All of these states face the double problem of being among the first exposed to the impacts of climate change — like Australia — but unlike us have very limited resources to deploy in mitigation and adaptation strategies, and are more vulnerable to internal tensions as the need to relocate communities in a heavily agriculture-dependent economy increases.
However, Australia and New Zealand both appear to be hoping the issue of international resettlement somehow goes away, and do not appear to have even focussed on how they will assist regional governments in dealing with the problems generated by internal relocation. But as the dominant powers of the region and the most likely destinations for people displaced by rising seas and vanishing resources, they don’t have a choice.
What a pity Senator Fielding did not visit Karibati when he was looking for evidence for climate change.

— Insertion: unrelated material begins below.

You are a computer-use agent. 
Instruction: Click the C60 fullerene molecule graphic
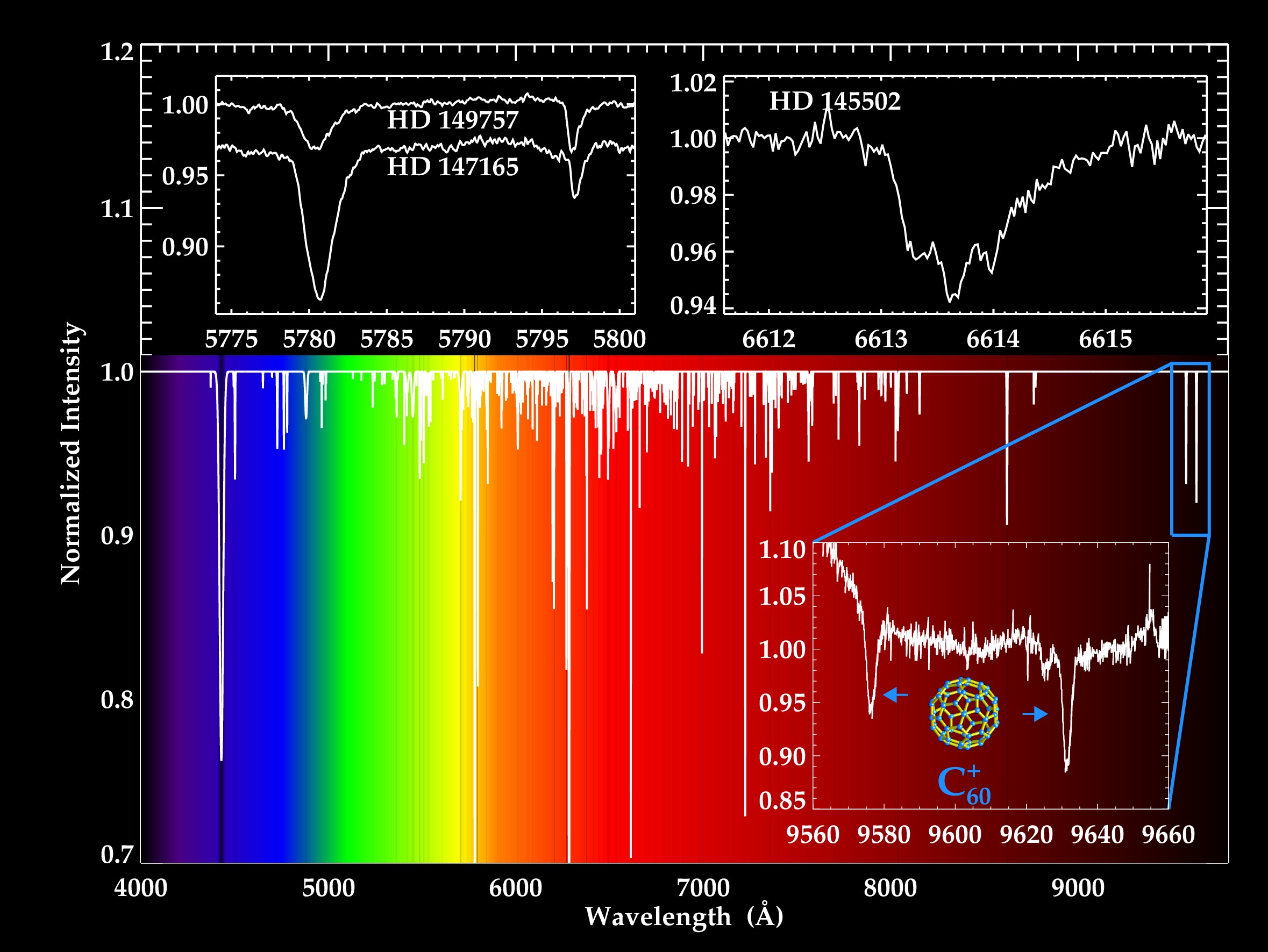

I guess he can pretend that those 30 islands that have no land higher than 2 meters above sea level, don’t exist either! In fact, give them a few decades, and many of them wont. (Two of their islands disappeared into the sea in the late 1990’s). The 100,000 people on those islands are already struggling. Soil is being contaminated by the rising tides and the salt is destroying their coconut trees that are affected by those rising tides.
Some of our politicians need to get out of the “board rooms” and the “conservative think tanks”, and roll their sleeves up and visit some of these places. Might do them wonders. And just might help make a real difference.
Not ONE of the ‘impacts’ above ascribed to ‘climate change’ by climate ‘experts’ “OxFam” can be attributed to ‘climate change’.
There is no evidence linking any of these ‘events’ to chnages in carbon emissions, amospheric temperatures or changes in sea level. None.
Surprise, surprise that the (simultaneous [LOL]) conjoined cacophony of impending apocalypse by the always impartial Australia Institute recommends WE DO SOMETHING…NOW!!!!!
The desperation shown here by the ‘Warming Club’ is set to eclipse Fawlty Towers as the greatest comedy of all time.
So why are the islands disappearing Mama?
Why is the sea invading the land- do tell please?
Why are fires raging in Europe as they raged in Oz but a few months ago?
Why why why?
Andrew Bolt doesn’t believe this is happening – so it isn’t. Take that ocean levels!
While I think Mama is a complete birk, he/she/bot does raise an interesting point, albeit very badly.
Sure, these things are happening, they’re proper observations and are indisputable. Their cause though is up for debate. Long term farming trends changing are a fairly reliable indicator, but gross sea level is not. It is possible that the increase in (at least some) of these incidents is improved record keeping. As the accuracy of our observations has improved with time, it is difficult to say with any certainty that this isn’t just ‘noise’. Sea level hasn’t gone up very much at all (yet), so it’s difficult to imagine huge instances of land loss. However, the double whammy of a small sea level rise (which would be amplified at the Big Tides) and a bigger than normal Tropical Cyclone would lead to much worse events on land.
My point is that causation is incredibly difficult to detail with proper science. As an old mate used to say “science is good at what, not why.” I would rather see these organisations use more reserved language such as ‘it appears that…’ or ‘a possible cause is’. The sceptics are jumping all over the absolutes in the CC discussions when the truth is that it is, and always will be, a numbers game, an enormous statistical mechanics problem where the whole world plays. Problem is, the media, and their reading public don’t understand this sort of language, and require the debate be bought to the lowest common denominator (the Tele).
“Give it to me straight, are we all going to die or not? Yes or no?”